Hola soletes, os voy a contar algunas cosillas con mi pareja, a ver qué opináis, si es que yo soy demasiado sensible o pido más de la cuenta o es que mi pareja no me da lo que necesito y tengo motivos para sentirme así.
Por motivos laborales llevamos unos meses viviendo en ciudades diferentes y por nuestras circunstancias personales no nos es posible vernos muy a menudo. La última vez que él vino se pasó directamente por mi trabajo para hacer tiempo y así pasar algunas horas más juntos. Cuando estaba llegando, le escribí toda ilusionada diciéndole que qué nervios, que ya estaba aquí. Él en vez de corresponderme de forma cariñosa, es lo que me parecía lo normal, me pegó lo que para mí fue un corte, diciendo que qué nervios ni nervios con las ansias. Eso me dejó un poco cortada, pero bueno, no le dí mucha importancia porque estaba a punto de verlo después de un mes y medio.

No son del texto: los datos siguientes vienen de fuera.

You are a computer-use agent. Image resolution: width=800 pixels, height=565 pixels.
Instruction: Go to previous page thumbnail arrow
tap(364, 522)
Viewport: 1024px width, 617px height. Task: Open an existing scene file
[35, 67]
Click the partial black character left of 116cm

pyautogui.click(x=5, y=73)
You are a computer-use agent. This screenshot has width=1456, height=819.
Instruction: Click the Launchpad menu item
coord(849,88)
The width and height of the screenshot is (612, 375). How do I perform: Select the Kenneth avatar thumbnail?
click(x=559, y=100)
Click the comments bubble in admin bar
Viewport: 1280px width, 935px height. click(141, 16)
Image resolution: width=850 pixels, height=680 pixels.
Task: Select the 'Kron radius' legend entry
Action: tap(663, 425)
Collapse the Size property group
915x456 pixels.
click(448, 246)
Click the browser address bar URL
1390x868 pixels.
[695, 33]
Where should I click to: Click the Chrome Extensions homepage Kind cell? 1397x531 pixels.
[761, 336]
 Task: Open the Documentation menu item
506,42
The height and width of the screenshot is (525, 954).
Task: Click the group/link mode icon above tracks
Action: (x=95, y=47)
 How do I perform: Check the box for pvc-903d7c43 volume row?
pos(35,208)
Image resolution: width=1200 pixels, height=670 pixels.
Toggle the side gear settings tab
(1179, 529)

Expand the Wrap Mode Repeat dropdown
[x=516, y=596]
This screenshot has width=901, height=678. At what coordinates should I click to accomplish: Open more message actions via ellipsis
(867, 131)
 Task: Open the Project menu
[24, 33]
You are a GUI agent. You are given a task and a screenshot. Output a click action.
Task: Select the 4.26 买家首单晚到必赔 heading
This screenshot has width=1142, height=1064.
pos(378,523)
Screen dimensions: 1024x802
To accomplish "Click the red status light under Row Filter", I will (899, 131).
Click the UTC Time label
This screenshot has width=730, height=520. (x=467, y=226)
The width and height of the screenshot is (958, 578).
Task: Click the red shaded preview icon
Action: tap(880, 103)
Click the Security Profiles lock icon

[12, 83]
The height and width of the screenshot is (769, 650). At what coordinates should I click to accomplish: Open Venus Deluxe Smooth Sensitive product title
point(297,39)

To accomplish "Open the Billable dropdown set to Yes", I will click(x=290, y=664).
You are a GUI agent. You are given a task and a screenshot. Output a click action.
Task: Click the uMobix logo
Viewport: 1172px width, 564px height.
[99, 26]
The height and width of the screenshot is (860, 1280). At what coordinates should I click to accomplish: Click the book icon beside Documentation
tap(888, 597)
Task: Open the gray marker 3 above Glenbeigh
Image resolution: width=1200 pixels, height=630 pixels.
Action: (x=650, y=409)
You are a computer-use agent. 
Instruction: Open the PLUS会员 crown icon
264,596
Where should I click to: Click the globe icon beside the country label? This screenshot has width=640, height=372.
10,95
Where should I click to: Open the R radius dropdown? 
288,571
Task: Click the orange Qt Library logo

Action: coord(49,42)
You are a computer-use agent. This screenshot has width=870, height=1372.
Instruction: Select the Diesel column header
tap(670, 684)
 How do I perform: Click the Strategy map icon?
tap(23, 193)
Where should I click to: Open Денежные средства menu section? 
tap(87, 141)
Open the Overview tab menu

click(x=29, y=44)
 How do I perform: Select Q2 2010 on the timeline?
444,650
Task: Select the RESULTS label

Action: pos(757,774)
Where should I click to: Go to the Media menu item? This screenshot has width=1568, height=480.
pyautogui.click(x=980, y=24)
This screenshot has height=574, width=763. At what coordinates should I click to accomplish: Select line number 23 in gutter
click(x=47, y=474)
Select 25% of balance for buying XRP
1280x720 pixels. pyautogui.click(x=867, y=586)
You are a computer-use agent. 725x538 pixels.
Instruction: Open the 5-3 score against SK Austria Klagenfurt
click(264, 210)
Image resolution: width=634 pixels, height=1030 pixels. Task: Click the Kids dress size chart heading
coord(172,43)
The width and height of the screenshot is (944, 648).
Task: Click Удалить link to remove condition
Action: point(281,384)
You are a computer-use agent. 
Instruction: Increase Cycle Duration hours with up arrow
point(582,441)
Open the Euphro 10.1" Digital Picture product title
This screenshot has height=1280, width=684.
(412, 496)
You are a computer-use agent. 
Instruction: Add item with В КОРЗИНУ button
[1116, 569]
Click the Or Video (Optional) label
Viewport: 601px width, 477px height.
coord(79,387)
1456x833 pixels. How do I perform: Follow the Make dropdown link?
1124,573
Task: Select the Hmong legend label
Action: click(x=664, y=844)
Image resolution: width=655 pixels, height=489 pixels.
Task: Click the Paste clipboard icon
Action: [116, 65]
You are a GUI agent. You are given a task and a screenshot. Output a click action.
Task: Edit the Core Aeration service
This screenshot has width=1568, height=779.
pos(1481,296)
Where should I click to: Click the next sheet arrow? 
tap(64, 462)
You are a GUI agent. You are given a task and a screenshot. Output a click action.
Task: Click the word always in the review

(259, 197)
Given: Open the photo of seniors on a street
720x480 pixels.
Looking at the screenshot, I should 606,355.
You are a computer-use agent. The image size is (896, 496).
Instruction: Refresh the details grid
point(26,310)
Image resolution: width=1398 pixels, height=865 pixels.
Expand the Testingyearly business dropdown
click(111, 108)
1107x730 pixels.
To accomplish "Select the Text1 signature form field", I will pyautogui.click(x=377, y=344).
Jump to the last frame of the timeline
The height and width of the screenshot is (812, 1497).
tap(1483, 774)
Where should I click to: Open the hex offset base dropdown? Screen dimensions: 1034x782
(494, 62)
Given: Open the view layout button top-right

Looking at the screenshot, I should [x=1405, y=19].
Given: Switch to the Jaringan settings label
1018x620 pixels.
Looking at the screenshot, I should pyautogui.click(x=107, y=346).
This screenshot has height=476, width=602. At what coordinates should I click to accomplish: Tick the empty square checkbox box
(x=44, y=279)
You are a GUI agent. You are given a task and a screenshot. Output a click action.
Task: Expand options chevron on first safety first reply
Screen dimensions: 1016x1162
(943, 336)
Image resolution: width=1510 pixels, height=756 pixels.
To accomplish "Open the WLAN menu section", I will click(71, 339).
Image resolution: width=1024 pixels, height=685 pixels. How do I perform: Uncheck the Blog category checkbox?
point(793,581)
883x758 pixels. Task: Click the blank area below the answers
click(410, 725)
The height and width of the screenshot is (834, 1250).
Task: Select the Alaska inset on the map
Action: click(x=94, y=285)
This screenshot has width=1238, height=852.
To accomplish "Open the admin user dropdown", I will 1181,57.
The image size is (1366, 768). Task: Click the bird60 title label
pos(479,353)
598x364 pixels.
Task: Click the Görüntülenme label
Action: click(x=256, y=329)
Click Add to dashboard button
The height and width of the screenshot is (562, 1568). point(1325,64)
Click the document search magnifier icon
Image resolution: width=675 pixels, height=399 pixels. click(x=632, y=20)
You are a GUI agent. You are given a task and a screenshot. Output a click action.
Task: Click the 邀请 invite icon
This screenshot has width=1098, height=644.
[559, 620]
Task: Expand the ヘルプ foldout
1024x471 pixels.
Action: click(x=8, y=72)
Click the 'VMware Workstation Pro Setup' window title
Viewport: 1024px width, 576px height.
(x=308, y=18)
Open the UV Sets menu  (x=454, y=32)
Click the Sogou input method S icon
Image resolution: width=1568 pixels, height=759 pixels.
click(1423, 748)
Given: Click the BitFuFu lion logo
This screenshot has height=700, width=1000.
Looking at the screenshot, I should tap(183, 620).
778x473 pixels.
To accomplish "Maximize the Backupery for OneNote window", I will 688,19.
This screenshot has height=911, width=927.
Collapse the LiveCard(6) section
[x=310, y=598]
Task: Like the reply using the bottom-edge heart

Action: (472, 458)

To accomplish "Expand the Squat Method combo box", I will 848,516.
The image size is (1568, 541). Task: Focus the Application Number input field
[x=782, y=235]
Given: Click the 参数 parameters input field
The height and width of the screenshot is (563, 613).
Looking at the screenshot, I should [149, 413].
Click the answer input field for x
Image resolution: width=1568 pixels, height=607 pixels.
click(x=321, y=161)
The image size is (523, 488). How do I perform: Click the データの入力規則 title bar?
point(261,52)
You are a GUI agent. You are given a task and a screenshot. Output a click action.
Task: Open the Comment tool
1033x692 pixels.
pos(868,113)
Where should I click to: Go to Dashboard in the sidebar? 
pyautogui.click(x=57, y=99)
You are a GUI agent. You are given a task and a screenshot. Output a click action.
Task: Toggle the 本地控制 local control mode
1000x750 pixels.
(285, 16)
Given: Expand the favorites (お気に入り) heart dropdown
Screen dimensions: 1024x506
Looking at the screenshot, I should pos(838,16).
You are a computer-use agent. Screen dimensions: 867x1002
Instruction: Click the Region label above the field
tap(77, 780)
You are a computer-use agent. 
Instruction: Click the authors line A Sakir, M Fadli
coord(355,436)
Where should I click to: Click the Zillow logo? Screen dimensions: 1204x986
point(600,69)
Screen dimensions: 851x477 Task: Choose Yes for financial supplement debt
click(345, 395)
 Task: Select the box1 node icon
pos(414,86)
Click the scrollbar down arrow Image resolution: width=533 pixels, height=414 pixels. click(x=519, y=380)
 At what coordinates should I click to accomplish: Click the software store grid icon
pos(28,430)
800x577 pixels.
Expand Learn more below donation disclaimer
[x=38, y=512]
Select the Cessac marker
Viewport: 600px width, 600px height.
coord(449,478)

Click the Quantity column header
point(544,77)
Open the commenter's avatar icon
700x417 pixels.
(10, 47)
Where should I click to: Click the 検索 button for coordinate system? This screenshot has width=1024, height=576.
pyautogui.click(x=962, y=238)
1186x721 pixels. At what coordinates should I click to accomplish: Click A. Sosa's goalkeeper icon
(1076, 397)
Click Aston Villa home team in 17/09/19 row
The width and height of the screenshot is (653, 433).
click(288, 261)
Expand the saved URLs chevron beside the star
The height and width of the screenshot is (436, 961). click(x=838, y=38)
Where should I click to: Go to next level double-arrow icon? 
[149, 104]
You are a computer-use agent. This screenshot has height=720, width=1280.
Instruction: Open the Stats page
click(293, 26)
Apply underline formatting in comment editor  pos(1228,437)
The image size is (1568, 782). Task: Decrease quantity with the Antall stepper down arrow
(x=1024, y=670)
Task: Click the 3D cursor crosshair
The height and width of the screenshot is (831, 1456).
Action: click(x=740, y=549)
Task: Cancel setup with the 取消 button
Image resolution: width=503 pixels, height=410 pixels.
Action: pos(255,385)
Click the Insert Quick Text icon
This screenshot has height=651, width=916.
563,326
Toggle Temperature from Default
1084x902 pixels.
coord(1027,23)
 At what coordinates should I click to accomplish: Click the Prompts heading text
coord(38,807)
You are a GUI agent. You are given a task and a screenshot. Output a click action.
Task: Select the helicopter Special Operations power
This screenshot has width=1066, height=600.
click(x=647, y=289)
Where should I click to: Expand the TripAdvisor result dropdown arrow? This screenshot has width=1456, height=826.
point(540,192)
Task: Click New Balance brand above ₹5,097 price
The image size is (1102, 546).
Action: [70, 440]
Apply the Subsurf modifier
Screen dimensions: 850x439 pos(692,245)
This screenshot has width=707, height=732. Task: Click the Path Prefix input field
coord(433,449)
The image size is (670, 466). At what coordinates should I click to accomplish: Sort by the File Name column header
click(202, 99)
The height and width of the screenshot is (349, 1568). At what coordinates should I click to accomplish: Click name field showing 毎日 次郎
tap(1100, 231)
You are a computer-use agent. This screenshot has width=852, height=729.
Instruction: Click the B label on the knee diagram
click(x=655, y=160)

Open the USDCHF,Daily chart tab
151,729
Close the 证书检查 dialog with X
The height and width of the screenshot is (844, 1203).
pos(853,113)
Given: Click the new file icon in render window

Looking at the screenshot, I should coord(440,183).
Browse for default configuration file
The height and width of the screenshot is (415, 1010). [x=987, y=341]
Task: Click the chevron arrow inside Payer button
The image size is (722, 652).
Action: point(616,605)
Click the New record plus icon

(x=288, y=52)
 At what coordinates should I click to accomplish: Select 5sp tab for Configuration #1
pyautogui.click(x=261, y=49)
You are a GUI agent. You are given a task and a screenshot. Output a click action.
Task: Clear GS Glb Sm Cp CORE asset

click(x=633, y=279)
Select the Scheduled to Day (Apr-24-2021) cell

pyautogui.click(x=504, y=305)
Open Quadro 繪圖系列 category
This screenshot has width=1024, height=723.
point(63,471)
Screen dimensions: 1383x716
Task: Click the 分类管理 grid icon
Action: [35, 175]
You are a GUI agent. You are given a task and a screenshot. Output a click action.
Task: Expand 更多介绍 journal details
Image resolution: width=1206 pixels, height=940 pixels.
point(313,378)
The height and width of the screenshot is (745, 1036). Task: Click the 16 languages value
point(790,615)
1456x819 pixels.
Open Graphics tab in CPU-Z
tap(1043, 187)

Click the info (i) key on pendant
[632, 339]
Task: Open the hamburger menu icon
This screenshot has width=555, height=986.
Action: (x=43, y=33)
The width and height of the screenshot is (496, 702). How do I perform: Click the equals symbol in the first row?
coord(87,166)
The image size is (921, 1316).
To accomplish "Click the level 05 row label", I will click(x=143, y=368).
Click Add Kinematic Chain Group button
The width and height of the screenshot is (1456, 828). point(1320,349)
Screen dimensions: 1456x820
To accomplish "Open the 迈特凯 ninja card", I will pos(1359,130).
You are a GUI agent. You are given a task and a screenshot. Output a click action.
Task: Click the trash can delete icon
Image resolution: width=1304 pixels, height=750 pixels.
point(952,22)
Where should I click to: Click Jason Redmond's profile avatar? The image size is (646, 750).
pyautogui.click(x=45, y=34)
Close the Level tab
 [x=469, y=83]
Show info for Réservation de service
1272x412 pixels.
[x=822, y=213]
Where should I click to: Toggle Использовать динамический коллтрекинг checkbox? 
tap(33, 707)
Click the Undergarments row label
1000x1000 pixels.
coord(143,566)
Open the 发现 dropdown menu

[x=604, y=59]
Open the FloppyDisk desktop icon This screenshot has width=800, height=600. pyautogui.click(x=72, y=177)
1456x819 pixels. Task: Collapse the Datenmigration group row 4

Luego, en mi rato de la merienda, nos fuimos a un pequeño parque que hay detrás de mi trabajo, que es donde suelo ir cuando hago el descanso. Yo había llevado unos trozos de bizcocho casero para merendar. Nos sentamos a comerlos y a la vez yo me acerqué varias veces a darle besos y abrazarle. Después, él se puso a hablar de cosas suyas de trabajo y bueno, al principio le seguí el rollo pero cuando estaba terminando mi tiempo del descanso le dije que no entendía su actitud, que todas esas cosas me las podía contar luego, cuando estuviéramos tomándonos algo, que ese ratito después de mes y medio y además estando completamente solos en el parque, me nacía estar dándome cariño y mimos con él y que me sentí como si fuera una colega que hacía tiempo que no veía, no una pareja a la que había echado de menos.
Sus respuestas siempre son excusas tontas para mí, primero que es que estábamos comiendo (cuando yo sí me acerqué a él) y luego que si me estaba hablando de un tema importante para él (es verdad que en el aspecto laboral no está pasando una buena racha, pero me hizo sentir que me estaba como chantajeando con un tema que sé que es importante para él).
Y ahora por temas personales de ambos, y sobre todo míos, nos va a ser difícil vernos por lo menos hasta dentro de otro mes y medio. Este fin de semana se podía haber venido a mi casa pero en el último momento por temas familiares suyos, no ha podido ser. Él tenía que ir a ayudar a la familia a su casa de la playa, que no es que haya pasado nada malo ni grave ni nada, pero son esas cosas en las que uno tiene que estar echando una mano y lo entiendo. El problema viene cuando a mí me era imposible ir para allá y sabe que estoy pasando una racha regular por problemas personales varios y que le necesito y no me ha llamado ni una vez estos días, vale que me ha escrito puntualmente por wassap para ver cómo estoy, pero conversaciones puntuales, nada más. Ayer le dije que estaba mal, que le necesitaba y que no me había llamado. Otra vez con sus excusas, que es que ha estado liado y acompañado todo el tiempo (cuando ha estado mínimo dos tardes un rato solo en la piscina de la urbanización), le digo que se puede salir a los pinos o fuera de la casa un rato al menos y me salta el tío que lo siente pero que se acaba de despertar de un siestón y que todavía está puteado de la comilona y necesita estar más rato tumbado. Os podéis imaginar cómo me sentí. La verdad es que pasé de hablar nada más con él.
No sé qué pensaréis. Soy una exagerada? Exijo mucho en la relación? O tengo motivos para sentir que no me demuestra las cosas? Necesito opiniones o experiencias parecidas.
Gracias por leerme y perdonad el tostón.